» WHAT IS BEING ASKED: All lines from the opening of the entries below through the line containing "Task: Click the sidebar" must be output exactly as they appear, with no other lines.

(Items listed in a dataset)
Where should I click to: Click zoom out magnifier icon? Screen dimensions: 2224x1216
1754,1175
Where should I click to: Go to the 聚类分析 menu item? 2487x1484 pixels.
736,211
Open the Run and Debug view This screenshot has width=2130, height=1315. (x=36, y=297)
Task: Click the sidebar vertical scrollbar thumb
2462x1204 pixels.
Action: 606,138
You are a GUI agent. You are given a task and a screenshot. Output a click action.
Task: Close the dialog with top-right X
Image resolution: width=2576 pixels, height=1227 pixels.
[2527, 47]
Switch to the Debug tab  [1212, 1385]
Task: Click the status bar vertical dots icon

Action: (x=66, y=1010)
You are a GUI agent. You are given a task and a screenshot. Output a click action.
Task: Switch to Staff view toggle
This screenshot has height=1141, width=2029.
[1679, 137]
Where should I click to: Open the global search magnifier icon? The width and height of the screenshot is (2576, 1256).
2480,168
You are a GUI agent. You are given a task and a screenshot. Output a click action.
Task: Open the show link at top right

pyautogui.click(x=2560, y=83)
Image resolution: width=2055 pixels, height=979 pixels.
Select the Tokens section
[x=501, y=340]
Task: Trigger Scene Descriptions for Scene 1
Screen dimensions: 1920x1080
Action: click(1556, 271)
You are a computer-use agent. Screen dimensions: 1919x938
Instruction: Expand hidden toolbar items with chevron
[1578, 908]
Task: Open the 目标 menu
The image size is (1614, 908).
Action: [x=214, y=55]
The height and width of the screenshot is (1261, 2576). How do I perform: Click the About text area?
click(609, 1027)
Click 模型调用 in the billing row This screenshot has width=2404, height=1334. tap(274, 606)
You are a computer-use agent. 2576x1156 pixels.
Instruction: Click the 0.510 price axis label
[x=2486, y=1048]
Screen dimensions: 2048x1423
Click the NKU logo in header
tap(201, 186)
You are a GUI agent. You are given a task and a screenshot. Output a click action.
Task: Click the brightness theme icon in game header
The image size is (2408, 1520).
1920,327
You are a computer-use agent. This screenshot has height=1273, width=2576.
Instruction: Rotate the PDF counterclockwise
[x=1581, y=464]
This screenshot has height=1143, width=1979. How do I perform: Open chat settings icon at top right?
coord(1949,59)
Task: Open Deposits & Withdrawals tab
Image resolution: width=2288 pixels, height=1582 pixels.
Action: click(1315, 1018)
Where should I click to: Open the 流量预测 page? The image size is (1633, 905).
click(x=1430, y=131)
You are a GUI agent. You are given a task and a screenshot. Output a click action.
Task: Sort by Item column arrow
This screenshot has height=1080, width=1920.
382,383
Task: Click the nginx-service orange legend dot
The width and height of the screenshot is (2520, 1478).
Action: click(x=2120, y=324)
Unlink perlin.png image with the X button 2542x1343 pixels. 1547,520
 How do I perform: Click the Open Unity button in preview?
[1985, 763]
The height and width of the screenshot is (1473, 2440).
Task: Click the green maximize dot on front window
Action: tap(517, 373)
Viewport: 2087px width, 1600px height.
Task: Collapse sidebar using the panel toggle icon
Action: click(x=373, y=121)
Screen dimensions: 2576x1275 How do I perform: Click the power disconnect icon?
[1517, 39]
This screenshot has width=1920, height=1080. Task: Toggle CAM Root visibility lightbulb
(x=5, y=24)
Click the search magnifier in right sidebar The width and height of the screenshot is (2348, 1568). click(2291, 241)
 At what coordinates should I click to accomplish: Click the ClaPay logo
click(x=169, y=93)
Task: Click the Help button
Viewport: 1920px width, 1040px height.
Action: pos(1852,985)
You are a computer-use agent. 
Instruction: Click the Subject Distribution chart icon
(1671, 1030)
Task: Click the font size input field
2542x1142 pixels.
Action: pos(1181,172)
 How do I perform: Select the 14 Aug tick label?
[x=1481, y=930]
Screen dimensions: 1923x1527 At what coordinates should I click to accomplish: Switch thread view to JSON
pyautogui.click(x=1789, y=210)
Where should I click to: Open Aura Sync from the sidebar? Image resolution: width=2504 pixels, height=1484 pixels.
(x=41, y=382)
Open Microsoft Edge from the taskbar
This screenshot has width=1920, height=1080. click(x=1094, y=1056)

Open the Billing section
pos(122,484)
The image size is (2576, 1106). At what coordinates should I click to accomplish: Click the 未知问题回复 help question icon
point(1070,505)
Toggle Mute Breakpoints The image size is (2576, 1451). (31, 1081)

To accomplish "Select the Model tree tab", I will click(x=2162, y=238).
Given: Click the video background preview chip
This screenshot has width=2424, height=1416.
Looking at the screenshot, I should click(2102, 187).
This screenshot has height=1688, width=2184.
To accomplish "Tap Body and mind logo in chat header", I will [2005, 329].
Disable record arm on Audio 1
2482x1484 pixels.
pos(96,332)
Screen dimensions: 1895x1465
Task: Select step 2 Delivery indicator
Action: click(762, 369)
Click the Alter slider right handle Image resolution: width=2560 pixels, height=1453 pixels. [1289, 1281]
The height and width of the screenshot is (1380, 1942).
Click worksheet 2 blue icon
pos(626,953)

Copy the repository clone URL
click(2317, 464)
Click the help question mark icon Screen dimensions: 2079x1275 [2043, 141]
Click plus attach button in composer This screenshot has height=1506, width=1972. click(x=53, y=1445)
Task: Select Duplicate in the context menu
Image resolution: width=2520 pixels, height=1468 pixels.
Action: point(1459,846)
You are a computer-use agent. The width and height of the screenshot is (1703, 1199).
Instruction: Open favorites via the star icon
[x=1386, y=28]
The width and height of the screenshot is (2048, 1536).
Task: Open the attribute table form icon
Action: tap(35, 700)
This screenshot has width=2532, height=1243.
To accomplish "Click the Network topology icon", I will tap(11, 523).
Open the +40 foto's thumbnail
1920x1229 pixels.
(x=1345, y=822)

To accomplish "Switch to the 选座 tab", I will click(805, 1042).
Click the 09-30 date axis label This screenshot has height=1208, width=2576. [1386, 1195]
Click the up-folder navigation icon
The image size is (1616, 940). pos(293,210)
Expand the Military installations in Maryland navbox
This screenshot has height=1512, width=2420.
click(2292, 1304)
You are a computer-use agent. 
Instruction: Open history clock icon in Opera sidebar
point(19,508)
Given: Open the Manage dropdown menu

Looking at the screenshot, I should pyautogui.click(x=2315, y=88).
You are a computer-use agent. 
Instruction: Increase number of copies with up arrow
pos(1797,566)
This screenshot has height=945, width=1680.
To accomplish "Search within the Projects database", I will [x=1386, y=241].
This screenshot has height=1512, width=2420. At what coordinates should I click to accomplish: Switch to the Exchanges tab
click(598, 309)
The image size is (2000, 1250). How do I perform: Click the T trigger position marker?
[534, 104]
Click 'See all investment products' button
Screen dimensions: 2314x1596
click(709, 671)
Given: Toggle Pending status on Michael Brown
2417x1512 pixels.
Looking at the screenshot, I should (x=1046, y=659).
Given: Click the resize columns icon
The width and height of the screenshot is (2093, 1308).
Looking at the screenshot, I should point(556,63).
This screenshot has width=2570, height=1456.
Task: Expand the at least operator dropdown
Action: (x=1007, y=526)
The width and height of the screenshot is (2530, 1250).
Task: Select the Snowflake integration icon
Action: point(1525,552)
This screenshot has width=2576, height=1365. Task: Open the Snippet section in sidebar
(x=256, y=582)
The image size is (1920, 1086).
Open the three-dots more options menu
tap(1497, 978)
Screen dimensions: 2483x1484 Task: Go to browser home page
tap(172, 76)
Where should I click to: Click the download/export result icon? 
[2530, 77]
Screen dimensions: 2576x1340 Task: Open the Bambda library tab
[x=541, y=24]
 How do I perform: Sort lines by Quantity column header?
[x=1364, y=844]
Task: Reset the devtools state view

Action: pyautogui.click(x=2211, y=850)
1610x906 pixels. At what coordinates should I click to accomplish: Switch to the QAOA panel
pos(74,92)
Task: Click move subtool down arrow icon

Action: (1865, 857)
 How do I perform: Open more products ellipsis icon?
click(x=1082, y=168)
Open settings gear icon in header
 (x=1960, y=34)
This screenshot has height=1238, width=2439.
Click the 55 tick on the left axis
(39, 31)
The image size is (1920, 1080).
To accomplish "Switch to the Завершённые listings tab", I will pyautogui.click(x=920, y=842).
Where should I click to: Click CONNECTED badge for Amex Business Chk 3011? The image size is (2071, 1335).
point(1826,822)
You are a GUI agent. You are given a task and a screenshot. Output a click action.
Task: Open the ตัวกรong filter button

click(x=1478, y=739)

» OUTPUT OF THE EXERCISE:
Where should I click to: Click zoom out magnifier icon? Screen dimensions: 2224x1216
1754,1175
Where should I click to: Go to the 聚类分析 menu item? 2487x1484 pixels.
736,211
Open the Run and Debug view This screenshot has width=2130, height=1315. (x=36, y=297)
Task: Click the sidebar vertical scrollbar thumb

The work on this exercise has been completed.